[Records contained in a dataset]
==*==

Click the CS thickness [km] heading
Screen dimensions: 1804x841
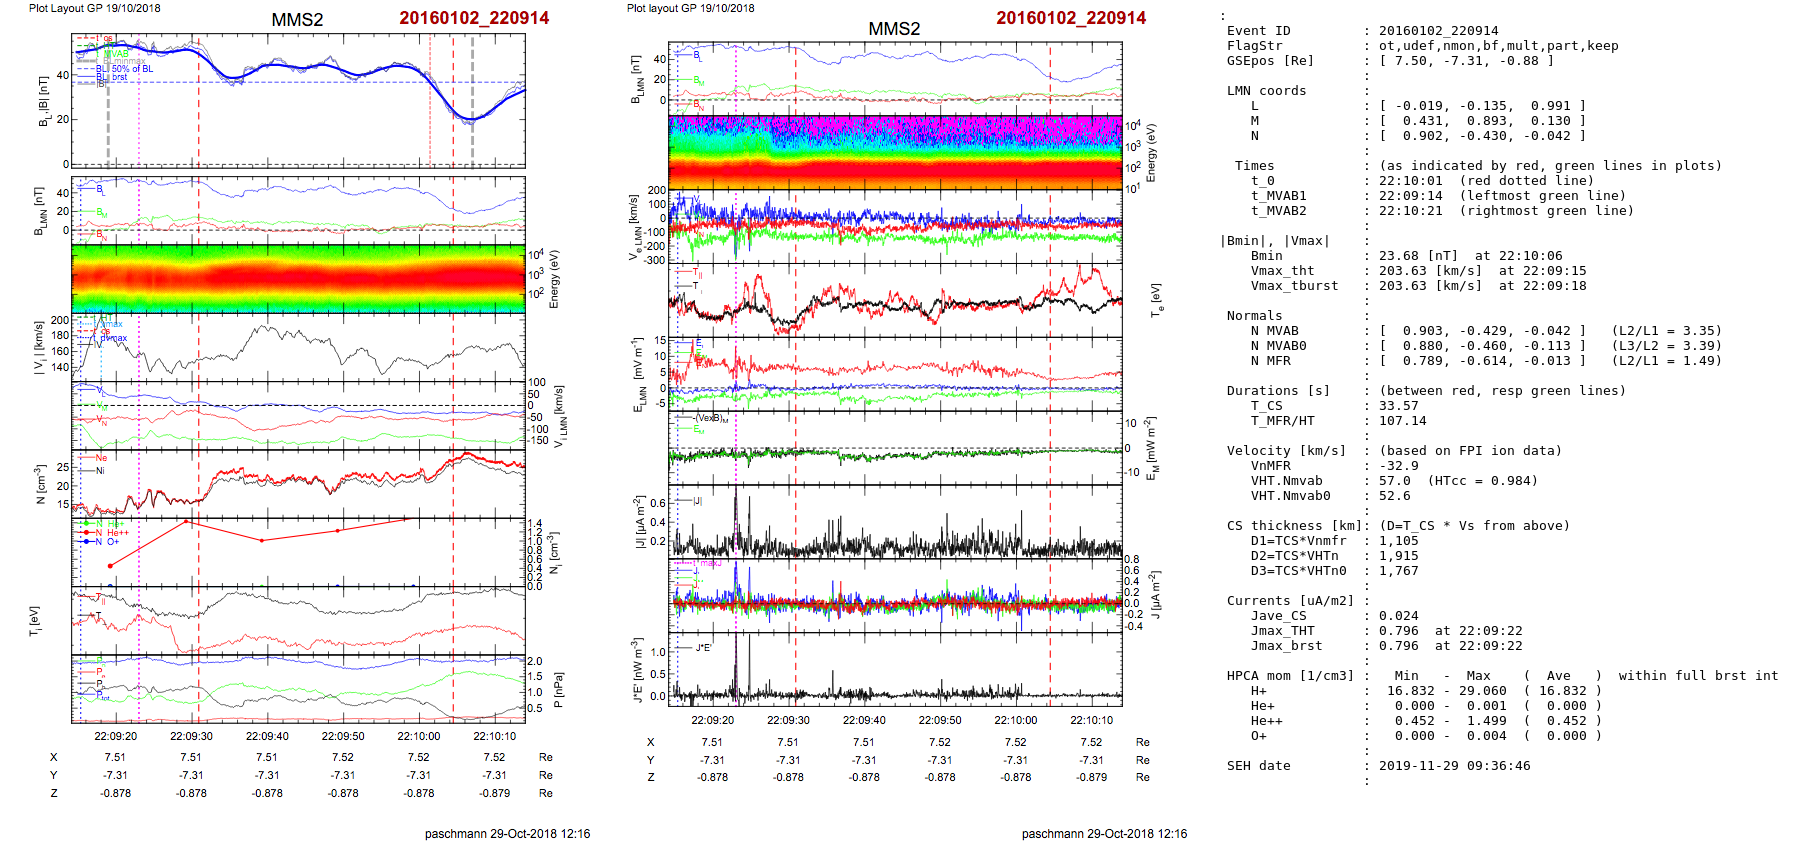(1294, 526)
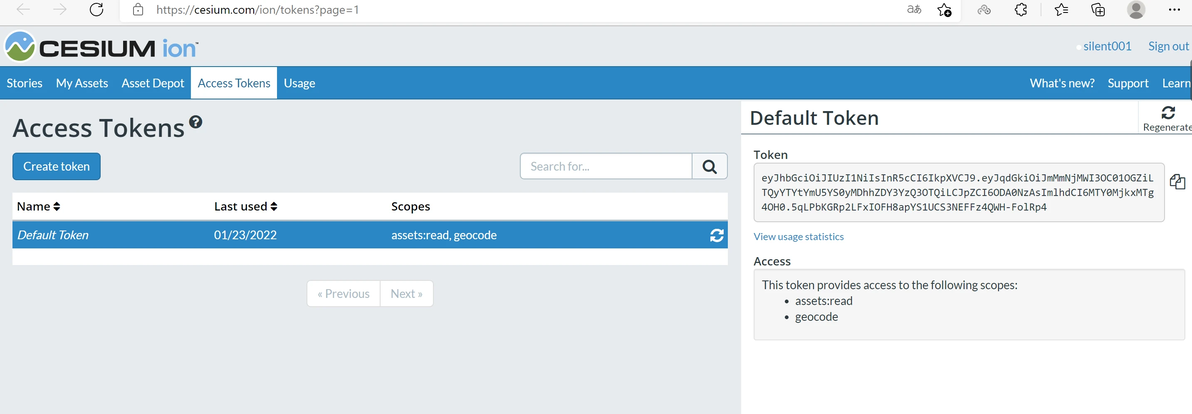This screenshot has width=1192, height=414.
Task: Click Regenerate icon in the token details panel
Action: [1167, 113]
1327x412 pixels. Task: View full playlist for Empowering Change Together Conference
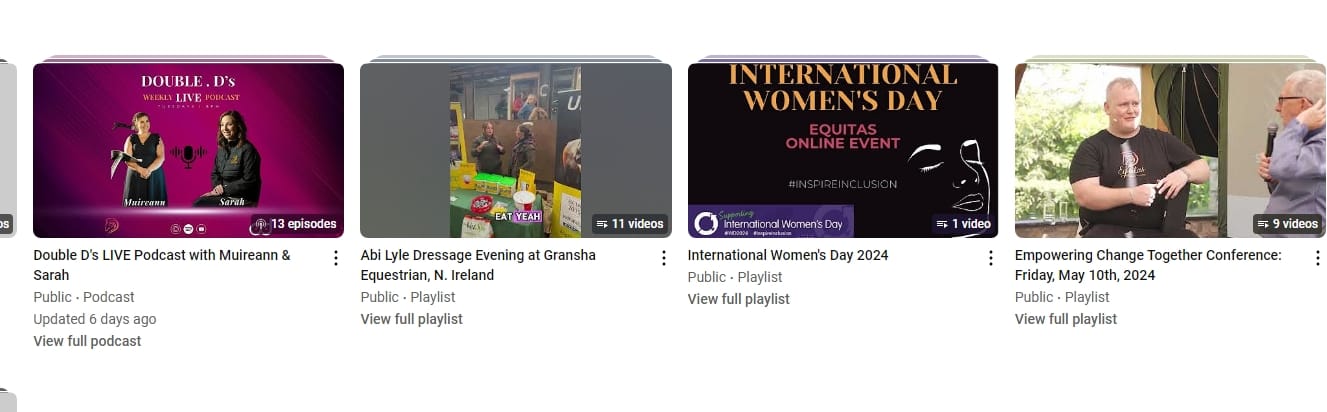coord(1065,319)
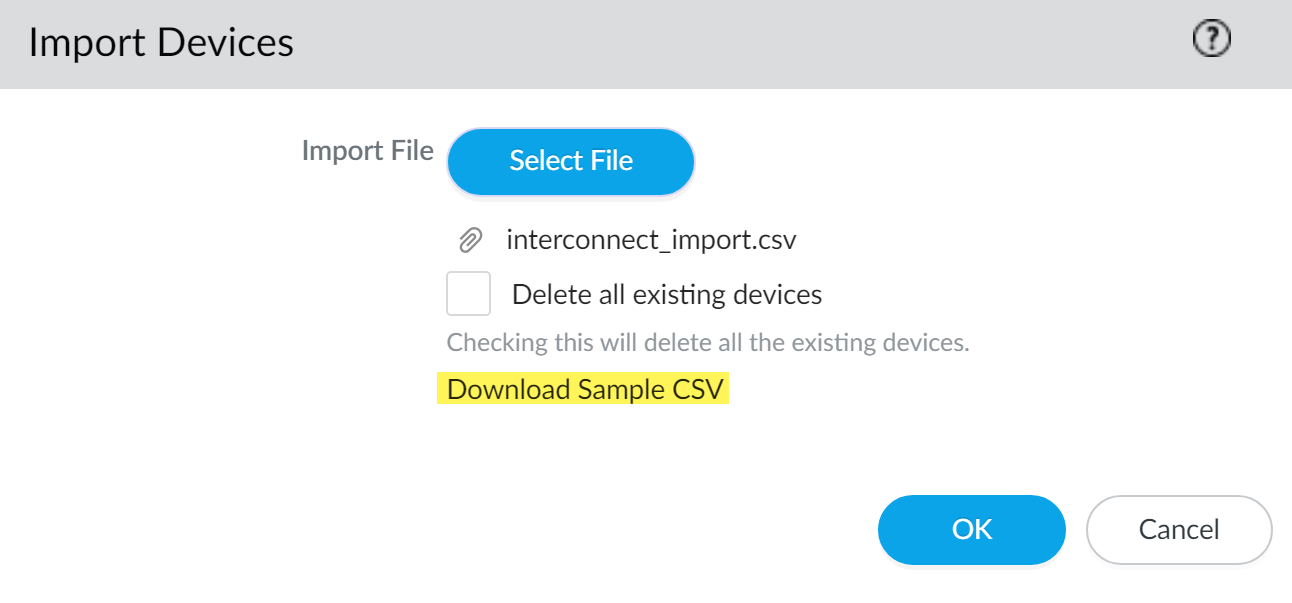Cancel the Import Devices dialog
1292x603 pixels.
click(1178, 529)
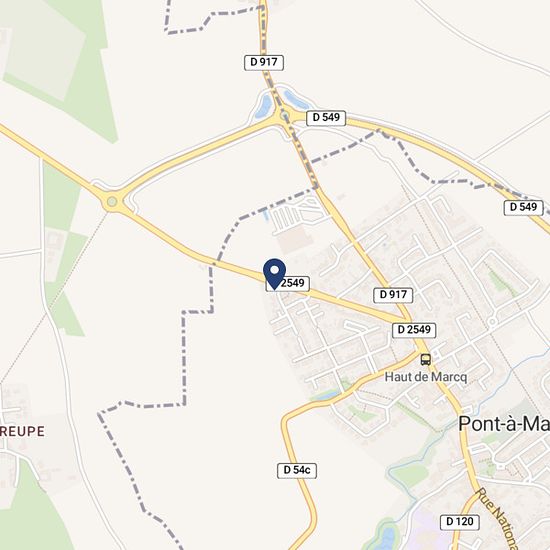Screen dimensions: 550x550
Task: Click the northern roundabout on D 549
Action: tap(284, 115)
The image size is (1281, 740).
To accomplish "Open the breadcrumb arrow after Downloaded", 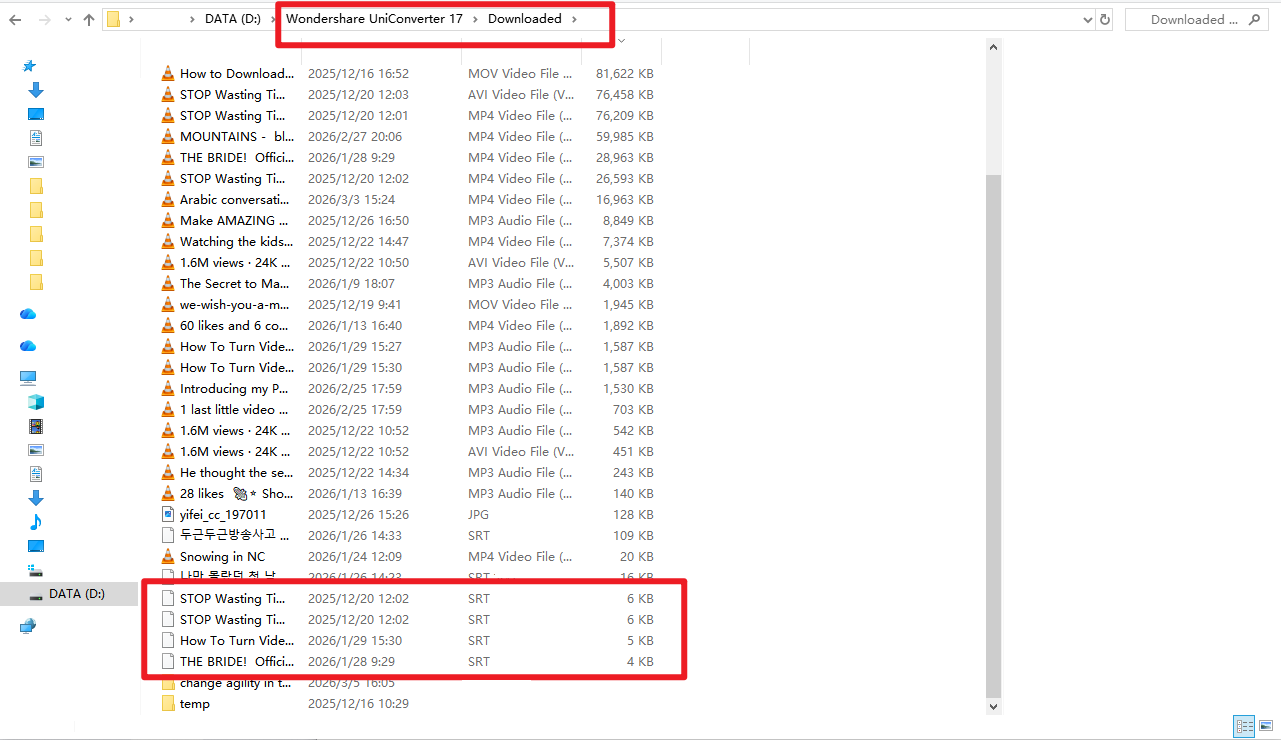I will pyautogui.click(x=573, y=19).
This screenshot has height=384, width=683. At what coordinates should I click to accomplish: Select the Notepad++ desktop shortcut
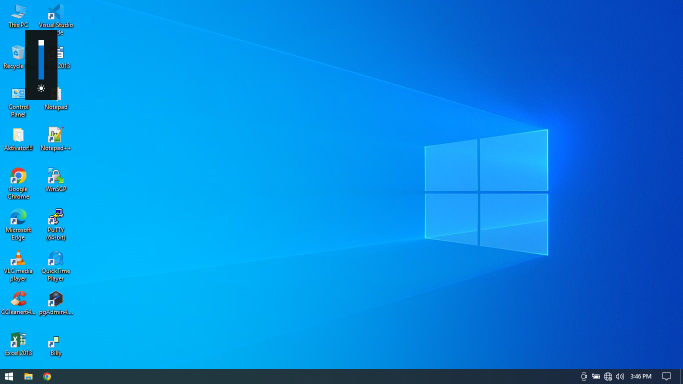(x=55, y=139)
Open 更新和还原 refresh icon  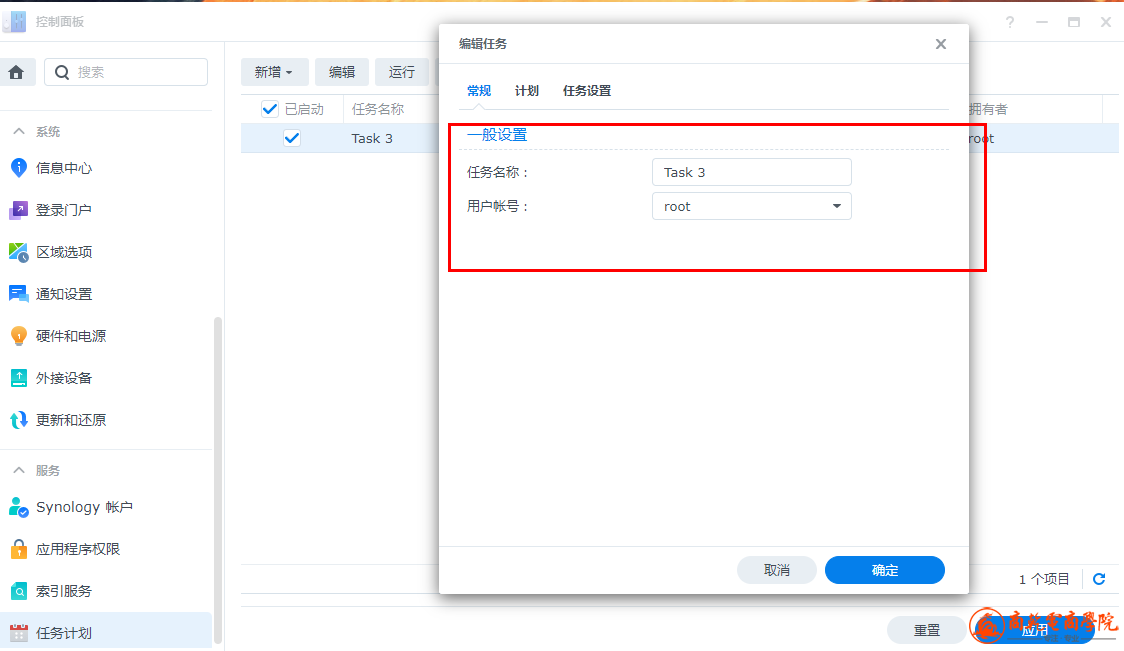click(18, 420)
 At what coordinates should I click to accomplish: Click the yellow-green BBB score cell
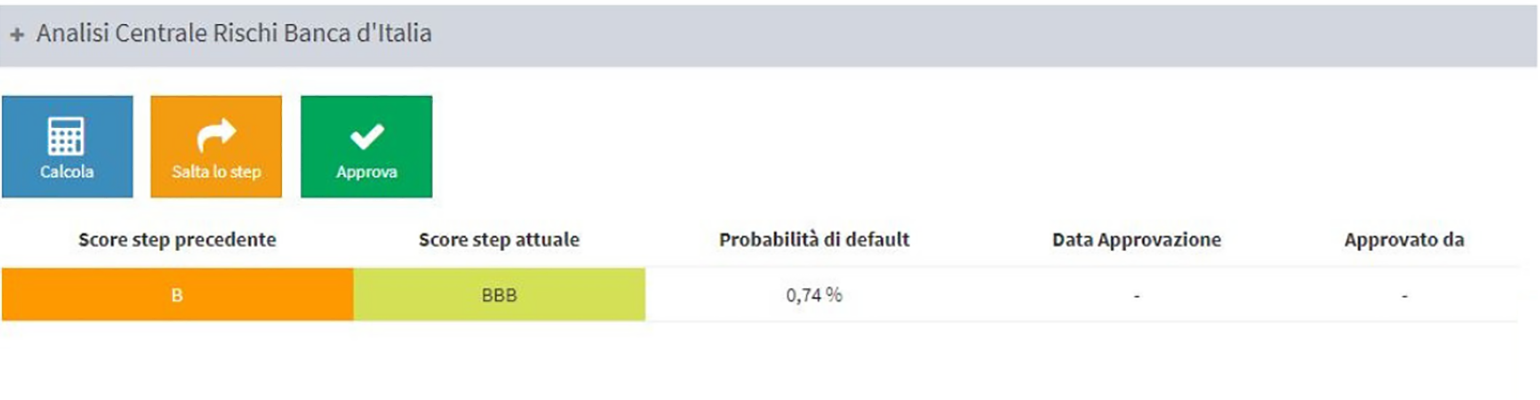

==*==

_TASK INSTRUCTIONS_
Write out exactly the run of lines above that starts at the line containing "Screen dimensions: 1804x841" and ends at the line containing "The image size is (1281, 740).". Include both, and leave the pictures out.

_ANSWER SPACE_
Screen dimensions: 1804x841
(1294, 526)
This screenshot has width=1192, height=414.
Task: Click Regenerate icon in the token details panel
Action: [1167, 113]
1327x412 pixels. Task: View full playlist for Empowering Change Together Conference
coord(1065,319)
Cancel the Import Devices dialog
1292x603 pixels.
click(1178, 529)
Screen dimensions: 550x550
Task: Click the northern roundabout on D 549
Action: tap(284, 115)
The image size is (1281, 740).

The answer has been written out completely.